*WORK REQUIRED*. This task calls for printing every entry exactly.
+ + + + +
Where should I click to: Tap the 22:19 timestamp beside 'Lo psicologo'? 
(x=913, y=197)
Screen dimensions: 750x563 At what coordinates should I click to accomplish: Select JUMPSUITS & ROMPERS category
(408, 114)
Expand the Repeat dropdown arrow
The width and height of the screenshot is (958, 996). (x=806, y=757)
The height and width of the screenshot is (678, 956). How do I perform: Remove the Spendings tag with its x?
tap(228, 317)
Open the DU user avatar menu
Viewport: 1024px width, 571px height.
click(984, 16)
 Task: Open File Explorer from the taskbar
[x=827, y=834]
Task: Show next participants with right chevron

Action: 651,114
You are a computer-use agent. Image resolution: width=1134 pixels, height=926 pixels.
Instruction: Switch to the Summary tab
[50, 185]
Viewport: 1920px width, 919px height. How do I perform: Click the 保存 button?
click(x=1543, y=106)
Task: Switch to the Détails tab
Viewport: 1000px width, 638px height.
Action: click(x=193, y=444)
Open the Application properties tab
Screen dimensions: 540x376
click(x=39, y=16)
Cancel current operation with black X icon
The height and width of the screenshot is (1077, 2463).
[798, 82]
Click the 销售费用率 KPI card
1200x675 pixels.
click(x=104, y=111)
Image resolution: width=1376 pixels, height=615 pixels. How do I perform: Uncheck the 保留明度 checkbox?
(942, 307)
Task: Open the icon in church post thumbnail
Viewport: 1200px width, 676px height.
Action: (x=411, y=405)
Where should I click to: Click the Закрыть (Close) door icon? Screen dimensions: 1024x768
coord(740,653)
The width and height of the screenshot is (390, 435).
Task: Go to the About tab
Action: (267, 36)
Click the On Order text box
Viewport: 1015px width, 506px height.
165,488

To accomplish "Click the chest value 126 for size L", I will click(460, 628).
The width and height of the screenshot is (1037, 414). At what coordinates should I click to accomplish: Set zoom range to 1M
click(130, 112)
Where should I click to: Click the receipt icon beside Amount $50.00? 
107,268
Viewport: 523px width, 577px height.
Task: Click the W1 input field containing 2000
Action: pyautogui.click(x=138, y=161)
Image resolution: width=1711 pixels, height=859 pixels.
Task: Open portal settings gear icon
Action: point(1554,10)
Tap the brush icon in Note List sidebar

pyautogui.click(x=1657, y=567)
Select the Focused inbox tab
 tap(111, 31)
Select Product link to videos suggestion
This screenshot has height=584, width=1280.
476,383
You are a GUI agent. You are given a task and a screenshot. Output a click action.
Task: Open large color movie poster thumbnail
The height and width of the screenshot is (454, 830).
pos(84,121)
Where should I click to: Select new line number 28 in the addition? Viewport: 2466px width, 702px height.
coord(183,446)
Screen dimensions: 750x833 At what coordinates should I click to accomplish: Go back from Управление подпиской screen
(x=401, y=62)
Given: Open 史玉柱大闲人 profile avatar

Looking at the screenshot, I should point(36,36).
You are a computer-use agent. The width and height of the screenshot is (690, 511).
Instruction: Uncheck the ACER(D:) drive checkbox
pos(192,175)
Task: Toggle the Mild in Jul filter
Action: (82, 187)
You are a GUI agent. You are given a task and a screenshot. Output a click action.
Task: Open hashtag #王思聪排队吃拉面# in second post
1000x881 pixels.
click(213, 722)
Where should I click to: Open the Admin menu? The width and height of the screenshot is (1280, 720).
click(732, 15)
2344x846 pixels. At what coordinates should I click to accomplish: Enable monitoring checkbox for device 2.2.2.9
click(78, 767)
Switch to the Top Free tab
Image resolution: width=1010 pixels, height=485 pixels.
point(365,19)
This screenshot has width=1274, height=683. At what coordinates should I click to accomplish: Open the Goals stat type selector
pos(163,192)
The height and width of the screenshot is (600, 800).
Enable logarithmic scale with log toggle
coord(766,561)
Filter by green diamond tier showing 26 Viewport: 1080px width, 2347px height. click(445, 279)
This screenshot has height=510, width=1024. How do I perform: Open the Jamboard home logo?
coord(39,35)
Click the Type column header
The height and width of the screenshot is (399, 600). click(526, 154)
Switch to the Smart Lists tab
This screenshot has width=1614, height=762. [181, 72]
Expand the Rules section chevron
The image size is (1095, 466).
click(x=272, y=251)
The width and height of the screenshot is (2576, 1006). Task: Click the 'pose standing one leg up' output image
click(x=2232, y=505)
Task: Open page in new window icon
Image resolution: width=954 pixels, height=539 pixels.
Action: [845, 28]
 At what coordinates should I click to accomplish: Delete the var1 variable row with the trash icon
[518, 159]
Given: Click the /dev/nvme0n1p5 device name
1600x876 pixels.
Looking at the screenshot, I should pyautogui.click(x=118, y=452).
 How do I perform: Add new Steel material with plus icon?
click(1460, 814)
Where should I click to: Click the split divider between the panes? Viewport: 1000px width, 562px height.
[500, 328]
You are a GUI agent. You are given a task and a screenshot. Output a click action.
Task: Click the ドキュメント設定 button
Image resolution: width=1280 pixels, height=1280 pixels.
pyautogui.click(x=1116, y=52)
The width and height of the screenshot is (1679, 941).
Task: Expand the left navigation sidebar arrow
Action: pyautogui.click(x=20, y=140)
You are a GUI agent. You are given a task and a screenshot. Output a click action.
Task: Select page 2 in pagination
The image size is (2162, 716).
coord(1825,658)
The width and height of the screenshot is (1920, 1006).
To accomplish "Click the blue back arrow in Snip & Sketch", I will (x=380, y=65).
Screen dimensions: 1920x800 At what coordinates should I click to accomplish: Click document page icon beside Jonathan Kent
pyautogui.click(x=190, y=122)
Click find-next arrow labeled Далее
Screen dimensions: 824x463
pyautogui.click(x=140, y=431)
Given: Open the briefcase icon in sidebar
+ + + + +
*OUTPUT OF THE EXERCISE*.
Where should I click to: Tap the 22:19 timestamp beside 'Lo psicologo'? 
(x=913, y=197)
Screen dimensions: 750x563 At what coordinates should I click to accomplish: Select JUMPSUITS & ROMPERS category
(408, 114)
Expand the Repeat dropdown arrow
The width and height of the screenshot is (958, 996). (x=806, y=757)
The height and width of the screenshot is (678, 956). How do I perform: Remove the Spendings tag with its x?
tap(228, 317)
Open the DU user avatar menu
Viewport: 1024px width, 571px height.
click(984, 16)
 Task: Open File Explorer from the taskbar
[x=827, y=834]
Task: Show next participants with right chevron

Action: 651,114
You are a computer-use agent. Image resolution: width=1134 pixels, height=926 pixels.
Instruction: Switch to the Summary tab
[50, 185]
Viewport: 1920px width, 919px height. How do I perform: Click the 保存 button?
click(x=1543, y=106)
Task: Switch to the Détails tab
Viewport: 1000px width, 638px height.
Action: click(x=193, y=444)
Open the Application properties tab
Screen dimensions: 540x376
click(x=39, y=16)
Cancel current operation with black X icon
The height and width of the screenshot is (1077, 2463).
[798, 82]
Click the 销售费用率 KPI card
1200x675 pixels.
click(x=104, y=111)
Image resolution: width=1376 pixels, height=615 pixels. How do I perform: Uncheck the 保留明度 checkbox?
(942, 307)
Task: Open the icon in church post thumbnail
Viewport: 1200px width, 676px height.
Action: (x=411, y=405)
Where should I click to: Click the Закрыть (Close) door icon? Screen dimensions: 1024x768
coord(740,653)
The width and height of the screenshot is (390, 435).
Task: Go to the About tab
Action: (267, 36)
Click the On Order text box
Viewport: 1015px width, 506px height.
165,488

To accomplish "Click the chest value 126 for size L", I will click(460, 628).
The width and height of the screenshot is (1037, 414). At what coordinates should I click to accomplish: Set zoom range to 1M
click(130, 112)
Where should I click to: Click the receipt icon beside Amount $50.00? 
107,268
Viewport: 523px width, 577px height.
Task: Click the W1 input field containing 2000
Action: pyautogui.click(x=138, y=161)
Image resolution: width=1711 pixels, height=859 pixels.
Task: Open portal settings gear icon
Action: point(1554,10)
Tap the brush icon in Note List sidebar

pyautogui.click(x=1657, y=567)
Select the Focused inbox tab
 tap(111, 31)
Select Product link to videos suggestion
This screenshot has height=584, width=1280.
476,383
You are a GUI agent. You are given a task and a screenshot. Output a click action.
Task: Open large color movie poster thumbnail
The height and width of the screenshot is (454, 830).
pos(84,121)
Where should I click to: Select new line number 28 in the addition? Viewport: 2466px width, 702px height.
coord(183,446)
Screen dimensions: 750x833 At what coordinates should I click to accomplish: Go back from Управление подпиской screen
(x=401, y=62)
Given: Open 史玉柱大闲人 profile avatar

Looking at the screenshot, I should point(36,36).
You are a computer-use agent. The width and height of the screenshot is (690, 511).
Instruction: Uncheck the ACER(D:) drive checkbox
pos(192,175)
Task: Toggle the Mild in Jul filter
Action: (82, 187)
You are a GUI agent. You are given a task and a screenshot. Output a click action.
Task: Open hashtag #王思聪排队吃拉面# in second post
1000x881 pixels.
click(213, 722)
Where should I click to: Open the Admin menu? The width and height of the screenshot is (1280, 720).
click(732, 15)
2344x846 pixels. At what coordinates should I click to accomplish: Enable monitoring checkbox for device 2.2.2.9
click(78, 767)
Switch to the Top Free tab
Image resolution: width=1010 pixels, height=485 pixels.
point(365,19)
This screenshot has width=1274, height=683. At what coordinates should I click to accomplish: Open the Goals stat type selector
pos(163,192)
The height and width of the screenshot is (600, 800).
Enable logarithmic scale with log toggle
coord(766,561)
Filter by green diamond tier showing 26 Viewport: 1080px width, 2347px height. click(445, 279)
This screenshot has height=510, width=1024. How do I perform: Open the Jamboard home logo?
coord(39,35)
Click the Type column header
The height and width of the screenshot is (399, 600). click(526, 154)
Switch to the Smart Lists tab
This screenshot has width=1614, height=762. [181, 72]
Expand the Rules section chevron
The image size is (1095, 466).
click(x=272, y=251)
The width and height of the screenshot is (2576, 1006). Task: Click the 'pose standing one leg up' output image
click(x=2232, y=505)
Task: Open page in new window icon
Image resolution: width=954 pixels, height=539 pixels.
Action: [845, 28]
 At what coordinates should I click to accomplish: Delete the var1 variable row with the trash icon
[518, 159]
Given: Click the /dev/nvme0n1p5 device name
1600x876 pixels.
Looking at the screenshot, I should pyautogui.click(x=118, y=452).
 How do I perform: Add new Steel material with plus icon?
click(1460, 814)
Where should I click to: Click the split divider between the panes? Viewport: 1000px width, 562px height.
[500, 328]
You are a GUI agent. You are given a task and a screenshot. Output a click action.
Task: Click the ドキュメント設定 button
Image resolution: width=1280 pixels, height=1280 pixels.
pyautogui.click(x=1116, y=52)
The width and height of the screenshot is (1679, 941).
Task: Expand the left navigation sidebar arrow
Action: pyautogui.click(x=20, y=140)
You are a GUI agent. You are given a task and a screenshot. Output a click action.
Task: Select page 2 in pagination
The image size is (2162, 716).
coord(1825,658)
The width and height of the screenshot is (1920, 1006).
To accomplish "Click the blue back arrow in Snip & Sketch", I will (x=380, y=65).
Screen dimensions: 1920x800 At what coordinates should I click to accomplish: Click document page icon beside Jonathan Kent
pyautogui.click(x=190, y=122)
Click find-next arrow labeled Далее
Screen dimensions: 824x463
pyautogui.click(x=140, y=431)
Given: Open the briefcase icon in sidebar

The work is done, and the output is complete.